Western People – County Council chiefs unhappy with Croke Park proposal

By Mark Higgins

County Council Secretary Dermot Butler has accused Croke Park of ‘putting a gun to clubs’ heads’ over the potential reclassification of underage club competitions.

During a debate on whether minor club championships should remain at unequal age levels (under 13, under 15 and under 17) or return to age levels peers (under 14, under 16 and under 18), Butler said. that the recommendations coming out of Croke Park did not take into account the problems faced by small clubs and rural clubs in forming teams at adult level.

Central Council delegate Paddy McNicholas presented the delegates with the recommendations that have been sent to counties by GAA headquarters. Croke Park asked counties to express their preference for keeping primary grades for minors at unequal ages or returning to even ages, from 2024.

However, Croke Park’s proposal that would allow a return to even ages comes with a stipulation that if players play minor football for their clubs at under-18 level, they would not be eligible to play at level. adults for their club in the same year, i.e. the Under 18s would be ‘decoupled’ from adult competition.

Chairman Seamus Tuohy told delegates the task force set up by Croke Park to look into the issue was “overwhelmingly” in favor of keeping in unequal age brackets.

Mayo GAA Bord na nÓg chairman Daithí Gallagher told delegates that a poll recently sent out by Bord na nÓg revealed a strong preference among clubs for a return to equal age brackets.

The survey, which asked clubs to indicate a direct preference for uneven or even-numbered age groups, was answered by 36 Mayo clubs, with 94% of respondents expressing a preference for even-numbered age groups.

A second survey was then issued to clubs by Bord na nÓg in light of Croke Park’s recommendations, asking clubs to express a preference between the two options set out – staying at unequal age grades or returning to age grades. equal ages with uncoupled under-18s. adult soccer.

Gallagher said 66% of respondents were in favor of decoupled even age classes.

“The evidence is still very clear,” Gallagher said. “Clubs would prefer an option without stipulation, and that we govern the competitions ourselves and decide who is eligible to play in our competitions and who is not.
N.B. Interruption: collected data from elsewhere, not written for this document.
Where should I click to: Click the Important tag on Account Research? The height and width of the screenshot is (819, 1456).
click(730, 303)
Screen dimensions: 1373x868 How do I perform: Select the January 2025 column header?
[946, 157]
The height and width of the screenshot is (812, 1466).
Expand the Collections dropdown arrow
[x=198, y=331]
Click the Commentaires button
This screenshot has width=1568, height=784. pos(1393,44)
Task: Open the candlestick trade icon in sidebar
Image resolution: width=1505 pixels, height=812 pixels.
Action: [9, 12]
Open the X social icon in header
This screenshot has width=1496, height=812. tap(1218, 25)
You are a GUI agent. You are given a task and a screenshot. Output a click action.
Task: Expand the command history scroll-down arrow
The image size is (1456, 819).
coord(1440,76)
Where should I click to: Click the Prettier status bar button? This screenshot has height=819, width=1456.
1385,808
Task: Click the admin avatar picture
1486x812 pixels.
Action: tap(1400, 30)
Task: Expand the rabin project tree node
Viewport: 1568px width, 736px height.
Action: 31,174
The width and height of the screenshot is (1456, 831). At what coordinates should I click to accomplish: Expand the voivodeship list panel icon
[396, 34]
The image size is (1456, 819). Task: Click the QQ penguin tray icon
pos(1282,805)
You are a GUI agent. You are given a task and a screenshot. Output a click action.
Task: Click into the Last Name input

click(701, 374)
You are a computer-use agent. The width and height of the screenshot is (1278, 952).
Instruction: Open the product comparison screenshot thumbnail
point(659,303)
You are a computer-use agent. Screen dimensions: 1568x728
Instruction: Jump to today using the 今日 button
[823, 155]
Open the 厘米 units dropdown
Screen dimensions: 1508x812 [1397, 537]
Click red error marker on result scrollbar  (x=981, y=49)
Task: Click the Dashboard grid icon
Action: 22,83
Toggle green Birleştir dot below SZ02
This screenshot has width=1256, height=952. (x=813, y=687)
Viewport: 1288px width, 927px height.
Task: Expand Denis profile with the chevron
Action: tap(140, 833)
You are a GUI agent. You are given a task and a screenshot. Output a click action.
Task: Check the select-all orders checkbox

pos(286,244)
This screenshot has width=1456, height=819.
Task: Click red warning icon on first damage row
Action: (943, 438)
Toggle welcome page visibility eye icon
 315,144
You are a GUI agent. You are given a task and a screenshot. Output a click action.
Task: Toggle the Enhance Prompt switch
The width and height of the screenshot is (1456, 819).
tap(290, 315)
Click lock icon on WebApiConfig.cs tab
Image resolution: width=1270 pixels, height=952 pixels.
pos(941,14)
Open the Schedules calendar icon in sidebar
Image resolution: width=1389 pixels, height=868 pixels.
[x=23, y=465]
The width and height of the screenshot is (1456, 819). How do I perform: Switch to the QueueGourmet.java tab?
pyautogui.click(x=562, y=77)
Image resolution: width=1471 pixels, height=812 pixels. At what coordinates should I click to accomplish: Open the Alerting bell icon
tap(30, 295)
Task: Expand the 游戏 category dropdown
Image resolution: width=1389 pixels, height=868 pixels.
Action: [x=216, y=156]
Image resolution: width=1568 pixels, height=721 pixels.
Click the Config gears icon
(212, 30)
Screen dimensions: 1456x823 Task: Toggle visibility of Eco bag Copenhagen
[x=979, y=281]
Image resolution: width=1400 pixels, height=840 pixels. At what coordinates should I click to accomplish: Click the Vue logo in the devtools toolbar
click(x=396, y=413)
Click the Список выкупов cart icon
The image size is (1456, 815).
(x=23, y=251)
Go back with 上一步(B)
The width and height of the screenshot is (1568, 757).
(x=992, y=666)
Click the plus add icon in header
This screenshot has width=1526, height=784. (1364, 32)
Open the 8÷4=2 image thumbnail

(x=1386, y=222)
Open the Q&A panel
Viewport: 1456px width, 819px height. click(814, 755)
“We don’t want a scenario where there’s too much crossover between adult and underage football for the 18-year-old. Right now we know there’s a huge gap there.

“We haven’t provided enough competition for the 18-year-old. But it’s important that we return to Croke Park with that proof from the clubs,” continued Gallagher.

He went on to say that Bord na nÓg’s preferred option would be to hold an Under-18 league competition early in the year, to be completed before the state exams in June. An Under-18 Championship would then be held after the Leaving Cert, to be concluded before the start of the Adult Championships later in the summer.

Secretary Dermot Butler said the decoupled same-age option as set out by Croke Park would put enormous pressure on smaller clubs.

Mayo GAA secretary Dermot Butler described Croke Park’s approach to the reclassification of minors as “bad, very bad”.

“It seems to me that Croke Park wanted everyone to go to odd numbers, 13, 15, 17. And when that didn’t work out, and they realized that clubs and counties wanted to go back to brackets of even-aged, there was this caveat, gun to head, that if we go back to even-aged brackets, your 18-year-olds won’t be playing senior football, which is wrong, very wrong.

McNicholas said Croke Park’s logic focuses on preventing the situation in which 18-year-olds are answerable to up to three different managers at once; a manager under the age of 18, a senior manager and, when they return to school in September, a school principal.

Butler responded that while this approach makes sense for large, urban clubs with many members, it doesn’t work for smaller clubs.

“Rural clubs in this county are struggling,” he said.

“If their 18-year-olds aren’t allowed to play with their senior team, well, they’ll fold. That’s not what the GAA wants.

Assistant Treasurer Michael Diskin pointed to what he called “hypocrisy” in the options offered by Croke Park. He said under Croke Park’s option that would see underage grades remain unchanged at unequal ages, 18-year-olds will be free to play at adult level without restriction.

“(Croke Park) only worry about (18-year-old players) when it relates to their own proposal,” Diskin said.

“But they don’t care if it’s not related to their own proposal.”

It has been agreed that the Bord na nÓg will return to the clubs and present them with a choice of three options – unequal ages, decoupled even ages or even ages without stipulations – to get a fuller picture of the clubs preferences before returning. to Croke Park with an answer.